My wife and I waited to make love until our wedding night.  We were very romantic with each other in our dating life, but we believed it was God's best for us to wait to experience the fullness of sexual love until after we said our vows before our families and our friends.  

The wedding night, and the honeymoon itself, was wonderful, full of passion and joy and the thrill of discovery.  But then something happened... when we returned from the honeymoon, I began to realize our sexual desires were not in sync.  I was craving sexual contact much more frequently than my wife, and she was feeling pressured to have more sex than she wanted, which meant she wanted it even less.  

I started to feel frustrated.  I had tried very hard to live a Godly life and kept myself sexually pure.  But now that I was "allowed" to enjoy the gift of sex, I felt like I couldn't open it fully; that I couldn't satiate my desire.  

I consulted close Christian friends for advice, and found that many of them had also struggled with the sexual component of their marriages.  I read Christian books on marriage and sexuality, and tried lovingly and patiently to apply what I was learning.  But somehow in all this, my wife felt like I was trying to change her, that I was critiquing her. Whenever we tried to talk about "it", we ended up in an argument.  

It felt unfair: so many people seemed to be enjoying their sexuality to the fullest, while I felt starved.  The struggle with my sex life became an obsession, and I began to feel like a failure spiritually: after all, a Godly man really wouldn't let such a thing get in the way, right?  

In desperation (and with the best of intentions, really), I started checking out more overt sexual information which eventually lead to me privatizing my struggle.  I would secretly read erotic books, or look at pornographic materials. And though these things would satisfy for the moment, they left me even more thirsty and unfulfilled.  And I felt like I was a spiritual sham for even wrestling with these things.  

There were good moments, of course, and even some exploration of desires.  My wife could at times be very erotically playful, trying new positions and stimulation.  And everytime it would happen, it would give me hope that we were finally clicking, finally on the same track.  But then we'd fall right back to our old habits of me initiating, and her refusing.  

9 years into our marriage, while my wife was pregnant with our third child, we decided to pursue professional help, and started counseling sessions with Joyce Penner.  I had read her books, and thought they were excellent sources for marriage and sexuality.  We were in counseling with her for a very brief period, but it was helpful in changing our communication about sex from the perception of blame to one of caring.  

From that point on, our discussions of sex were much more constructive.  A big part of that was my learning to let go of my expectations of who I wanted my wife to be in bed and learning to enjoy who she really was.  

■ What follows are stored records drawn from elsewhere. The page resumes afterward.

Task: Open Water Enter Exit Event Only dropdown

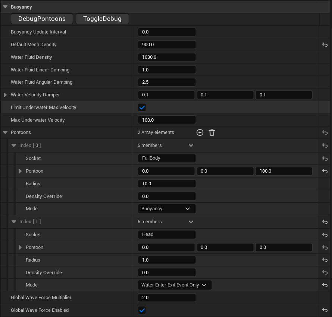Action: [x=174, y=285]
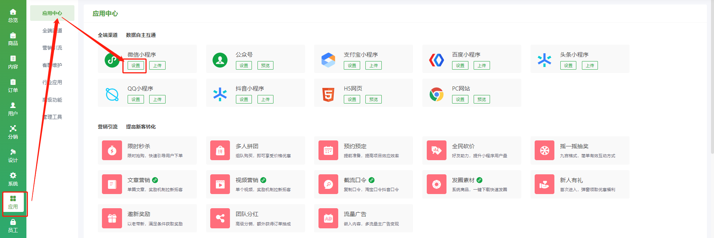Viewport: 714px width, 238px height.
Task: Open the 摇一摇抽奖 app card
Action: [580, 150]
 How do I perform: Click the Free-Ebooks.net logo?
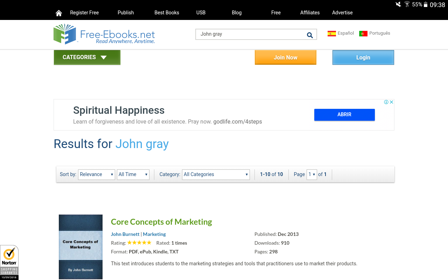click(104, 34)
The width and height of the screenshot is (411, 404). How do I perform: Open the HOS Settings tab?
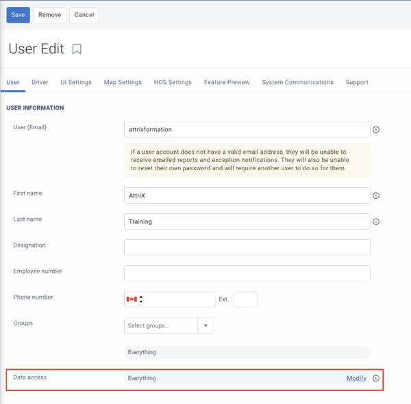173,82
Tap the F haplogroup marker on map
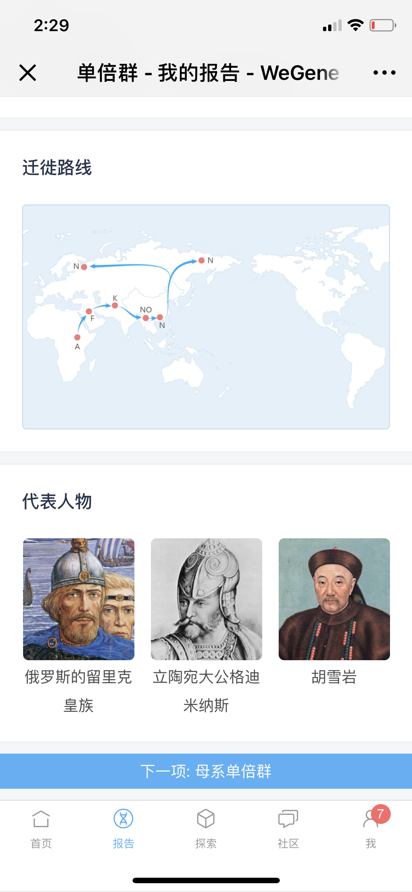This screenshot has width=412, height=892. (x=89, y=311)
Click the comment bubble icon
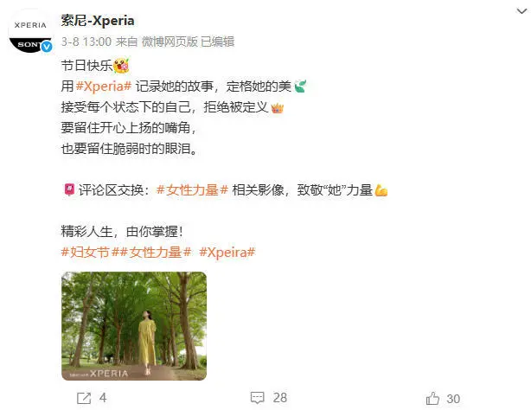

The good news is, the older she gets (now 40), the more sensual she's becoming.  She seems more free to let go and enjoy the pleasure, and enjoy giving it as well.  She is an amazingly passionate lover and gives herself to me without holding back.  Yes, we still have our struggles now and again, but she is the lover I always hoped she would be... and I believe I have become the lover she needs.  


Comments From Readers

A reader says ... For me, it turned when I realized my goal in bed was to provide HER pleasure. At the same time, it was my obligation to her to communicate my likes. Funny how good communication can lead to better intimacy.